[Task to complete]
Identify every line in the entries below that contains the string "height", and copy each of those lines in full.

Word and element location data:
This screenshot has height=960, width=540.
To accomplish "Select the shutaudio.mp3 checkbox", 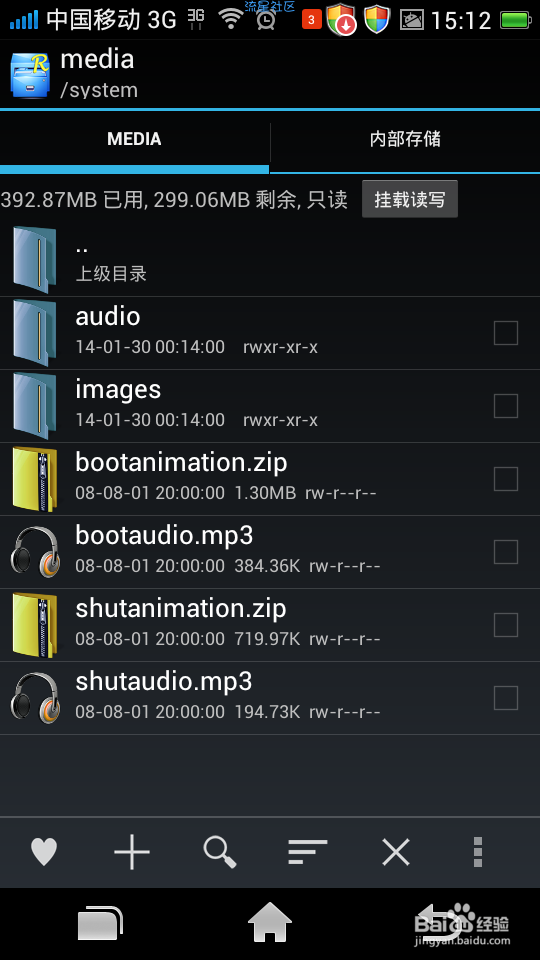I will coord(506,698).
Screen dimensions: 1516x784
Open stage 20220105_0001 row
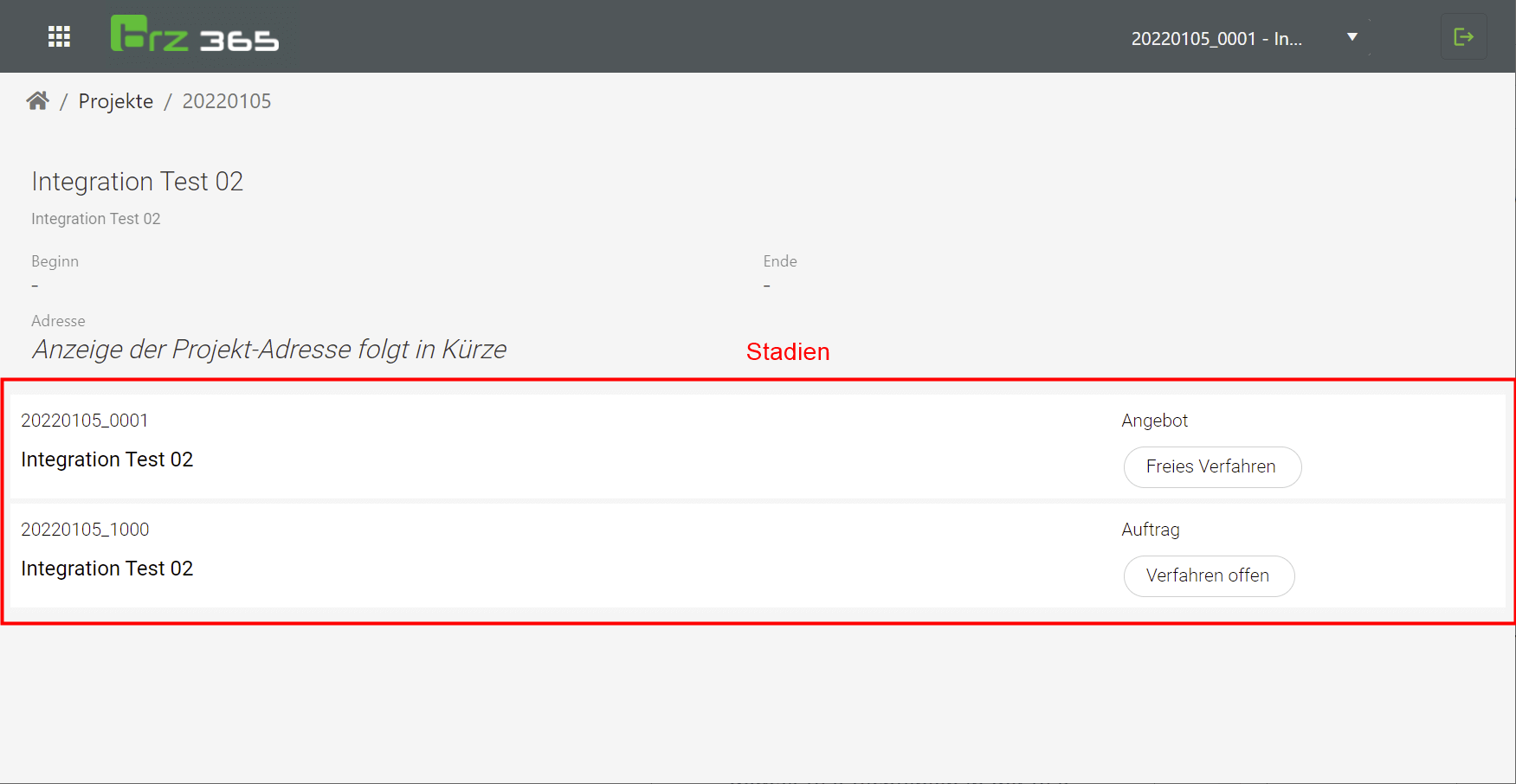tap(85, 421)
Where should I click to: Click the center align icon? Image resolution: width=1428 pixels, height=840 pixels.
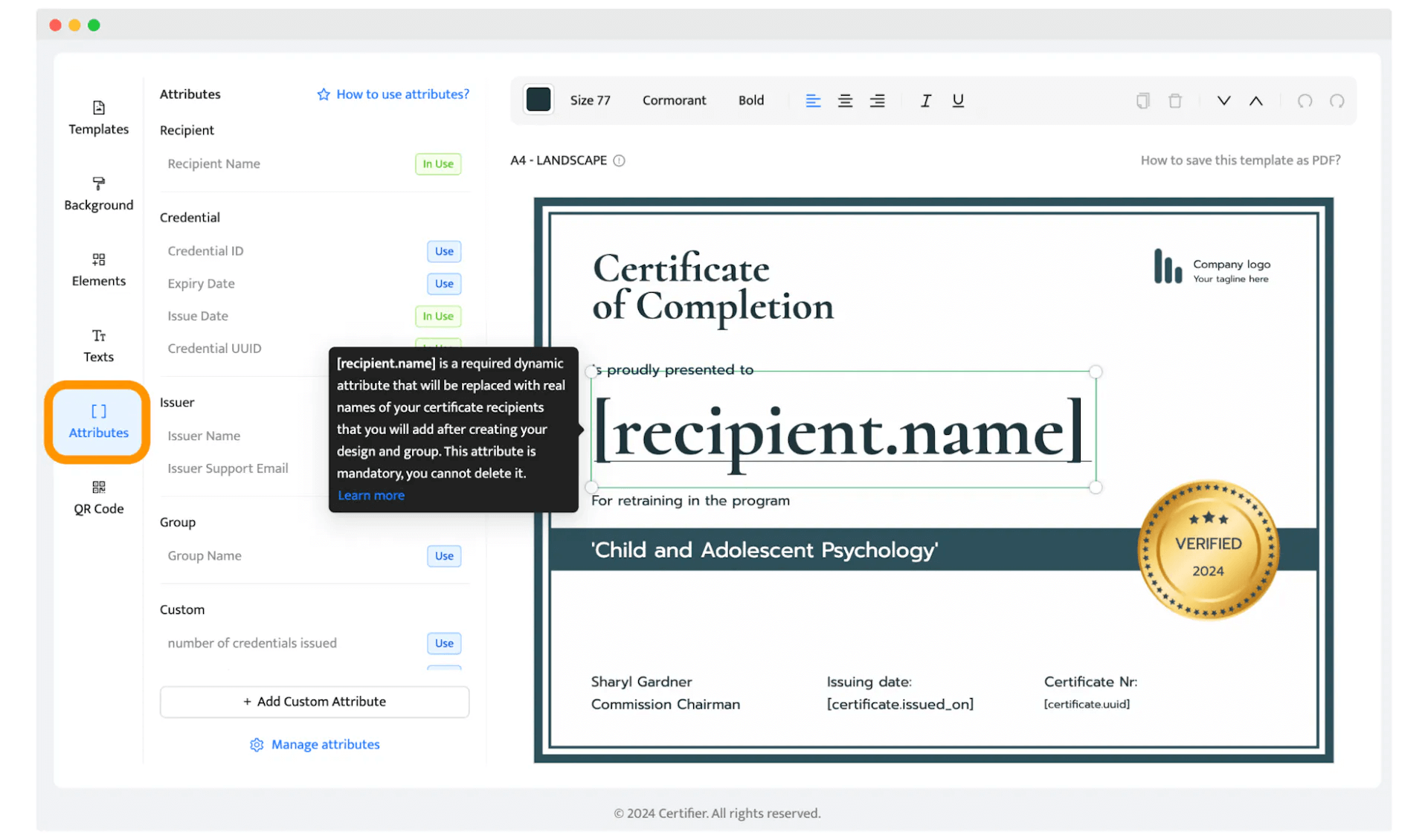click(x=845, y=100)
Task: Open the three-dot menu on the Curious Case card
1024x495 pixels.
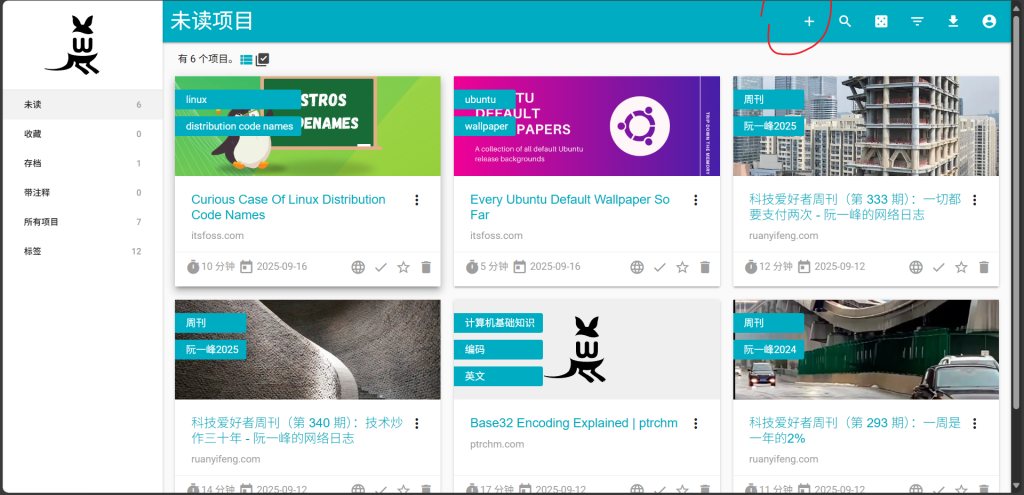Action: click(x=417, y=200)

[Solution to this task]
This screenshot has height=960, width=540.
Where should I click to: Click the center align icon? Image resolution: width=1428 pixels, height=840 pixels.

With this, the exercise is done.